492 sayılı Harçlar Kanunu'nun iptali istenilen kurallarının, itiraz yoluna başvuran Mahkeme'nin bakmakta olduğu ceza davasında uygulanacak kural niteliğinde olup olmadığının saptanması gerekmektedir.
492 sayılı Harçlar Kanunu'nun 2. maddesinin birinci fıkrasında, "Yargı işlemlerinden bu kanuna bağlı (1) sayılı tarifede yazılı olanları, yargı harçlarına tabidir." kuralı yer almaktadır. Bu kurala göre, (1) sayılı tarifede yazılı bulunmayan yargı işlemleri harç konusu dışında kalmaktadır.
492 sayılı Harçlar Kanunu'nun 2. maddesinin ikinci fıkrasında, "Ceza mahkemelerinde şahsi hukuka ait hakların hüküm altına alınması halinde de, celse harçları hariç olmak üzere, (1) sayılı tarifeye göre harç alınır." 12. maddesinin birinci fıkrasında ise, "Hukuk ve ticaret mahkemelerinde celse harcı, muhakeme tarafların talep ve muvafakatleri üzerine talik edilmiş ise taraflardan ve evvelce yapılması mümkün olan bir işlemin yapılmamış olmasından dolayı talik edilmişse, talike sebebiyet veren taraftan alınır." denilmektedir.

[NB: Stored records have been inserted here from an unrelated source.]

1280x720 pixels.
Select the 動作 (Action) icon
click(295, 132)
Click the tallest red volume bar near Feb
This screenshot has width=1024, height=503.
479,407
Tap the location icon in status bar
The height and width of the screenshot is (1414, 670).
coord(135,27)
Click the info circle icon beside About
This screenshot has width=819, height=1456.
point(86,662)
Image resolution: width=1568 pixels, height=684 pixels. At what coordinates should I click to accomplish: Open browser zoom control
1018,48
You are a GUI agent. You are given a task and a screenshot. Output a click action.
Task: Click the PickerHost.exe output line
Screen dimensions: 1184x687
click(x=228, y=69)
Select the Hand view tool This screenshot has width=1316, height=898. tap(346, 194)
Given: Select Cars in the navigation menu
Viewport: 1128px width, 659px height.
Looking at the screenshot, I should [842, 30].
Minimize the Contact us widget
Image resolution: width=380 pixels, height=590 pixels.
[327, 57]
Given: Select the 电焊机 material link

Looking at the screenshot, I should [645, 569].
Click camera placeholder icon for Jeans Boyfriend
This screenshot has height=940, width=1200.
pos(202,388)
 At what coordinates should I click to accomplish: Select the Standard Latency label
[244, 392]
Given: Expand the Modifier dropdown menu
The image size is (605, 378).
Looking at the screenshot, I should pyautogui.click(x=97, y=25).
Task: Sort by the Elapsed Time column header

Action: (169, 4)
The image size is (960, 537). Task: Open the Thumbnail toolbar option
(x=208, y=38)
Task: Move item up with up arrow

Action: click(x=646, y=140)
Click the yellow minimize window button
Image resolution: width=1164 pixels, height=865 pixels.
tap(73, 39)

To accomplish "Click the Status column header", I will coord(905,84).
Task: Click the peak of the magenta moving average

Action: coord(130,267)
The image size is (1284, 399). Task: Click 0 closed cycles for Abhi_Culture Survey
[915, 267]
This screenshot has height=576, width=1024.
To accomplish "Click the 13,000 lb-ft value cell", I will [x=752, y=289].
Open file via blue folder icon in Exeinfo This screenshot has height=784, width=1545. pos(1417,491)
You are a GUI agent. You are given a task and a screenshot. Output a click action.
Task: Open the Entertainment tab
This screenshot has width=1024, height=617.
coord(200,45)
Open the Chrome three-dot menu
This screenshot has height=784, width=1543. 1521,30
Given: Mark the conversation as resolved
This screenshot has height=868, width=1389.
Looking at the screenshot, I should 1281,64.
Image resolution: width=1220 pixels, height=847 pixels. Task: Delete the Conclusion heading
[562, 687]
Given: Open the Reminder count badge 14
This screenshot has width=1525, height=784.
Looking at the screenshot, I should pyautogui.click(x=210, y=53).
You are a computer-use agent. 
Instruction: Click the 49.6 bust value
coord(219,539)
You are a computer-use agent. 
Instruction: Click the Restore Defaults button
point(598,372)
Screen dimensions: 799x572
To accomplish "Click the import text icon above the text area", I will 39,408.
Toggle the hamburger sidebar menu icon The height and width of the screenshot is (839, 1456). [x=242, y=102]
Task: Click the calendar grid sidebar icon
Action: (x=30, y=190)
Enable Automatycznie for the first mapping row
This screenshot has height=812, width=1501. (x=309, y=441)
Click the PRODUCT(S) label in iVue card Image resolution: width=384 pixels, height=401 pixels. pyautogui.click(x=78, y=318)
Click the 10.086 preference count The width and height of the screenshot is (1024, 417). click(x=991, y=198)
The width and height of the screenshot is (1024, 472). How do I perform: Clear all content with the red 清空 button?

Bu kurallara göre, ceza davaları harca tabi değildir. Ancak ceza mahkemelerinde maddî ve/veya manevî tazminata ilişkin olarak şahsi hak istemiyle davaya müdahil olunması ve şahsi hakkın da hüküm altına alınması halinde; bunlar hukuk mahkemelerinde görülen davalardan içerikleri itibarıyla farklı olmadıklarından, bu tür davalarda "celse harçları hariç" olmak üzere (1) sayılıtarifeye göre nispi harç alınır.
Celse harçları, hukuk ve ticaret davalarıyla, idarî davalarda taraflar veya vekilleri tarafından ertelenmelerine sebebiyet verilen celselerden alınan bir harçtır. Harçlar Kanunu'nun celse harçlarına ilişkin kurallarının ceza davalarında uygulanmasına olanak yoktur.
Açıklanan nedenlerle, Mahkemede bakılmakta olduğu davada, 492 sayılı Harçlar Kanunu'nun 2. maddesinin ikinci fıkrası ile 12. maddesinin birinci fıkrası uygulanacak kural olmadığından, Mahkeme'nin yetkisizliği nedeniyle başvurunun reddi gerekir.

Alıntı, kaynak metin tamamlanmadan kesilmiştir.